How embedded is AI in the current insurance market? 

Paul Donnelly: While we’re beginning to see technology such as AI play a key role in the industry’s progression, we’d ideally like to see it embedded further in the market. The insurance industry is continually digitising after too long being burdened with outdated processes which impair the customer’s experience throughout the underwriting process. Currently, this is drawn-out and filled with repeated, intrusive questions.

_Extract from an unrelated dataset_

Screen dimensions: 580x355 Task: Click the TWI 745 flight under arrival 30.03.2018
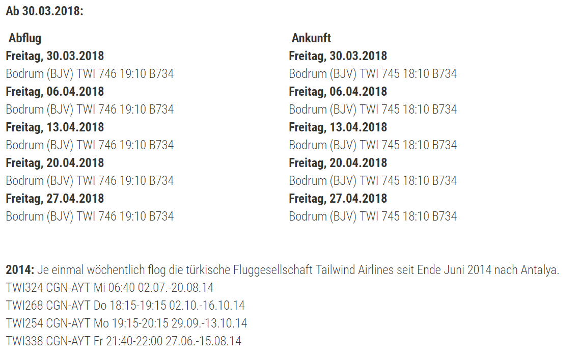tap(373, 74)
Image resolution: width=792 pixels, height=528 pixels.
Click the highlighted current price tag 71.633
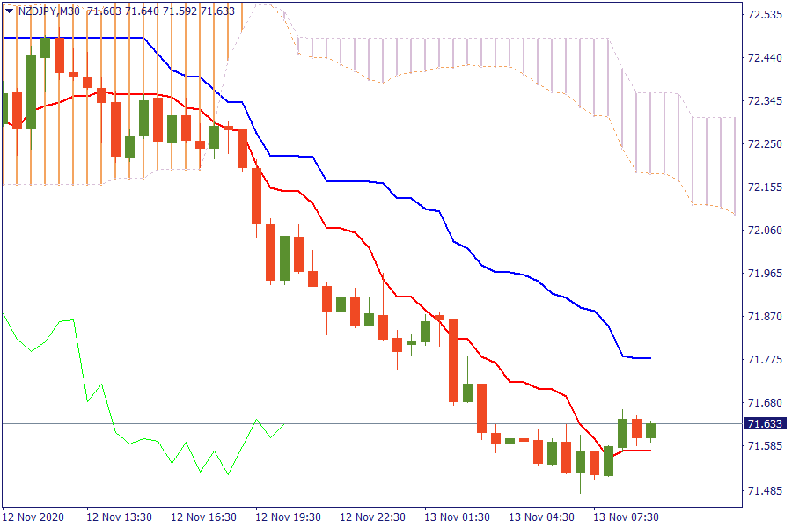tap(762, 423)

Brian Mullins: AI is very embedded in the insurance market, especially compared to other sectors within financial services. Several breakthroughs have been made largely by disruptors, who have used AI to change insurance methodologies and that investment continues to optimise their business practices, widen their competitive edge and offer customer-centric products. 

However, we will look back ten years from now and see that we were only beginning to scratch the surface of what is really possible. The desire to change and implement all of the benefits of AI is tampered with by the reality that many insurers are large organisations with workforces and work practices that will take years to adjust. This is why much of the innovation to date has been the preservation of insurtech disruptors.  

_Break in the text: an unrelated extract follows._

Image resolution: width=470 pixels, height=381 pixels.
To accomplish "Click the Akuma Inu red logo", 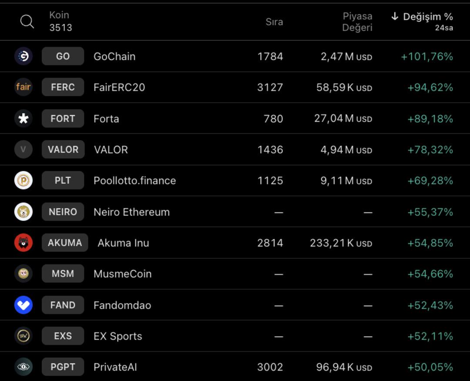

Wayne Butterfield: AI comes in many forms, but the most prevalent in the insurance market at present are conversational AI (used for front-end customer service), machine vision (used for damage appraisal & claims) and machine learning (used in underwriting and premiums). AI isn’t universally used in the insurance industry, but most insurers are using some form of it.

What trends in technology are we seeing emerge? 

 Paul Donnelly: Across the globe and among my user community (EMEA), a variety of technology trends are emerging within the industry, all with the common goal of significantly bettering the end-customer’s experiences. Despite the destination being the same for each region, they’re certainly at different stages on the journey.

Some markets are currently experiencing the important shift from paper forms to digital on a like-for-like basis. Others are implementing digital onboarding capabilities and automated underwriting to streamline the interview process.  Elsewhere, markets are using non-interview data to reduce the number of questions asked of the applicant and the duration of the interview, while others are using Machine Learning and AI techniques to route applicants through the most efficient path for them to provide the best user experience.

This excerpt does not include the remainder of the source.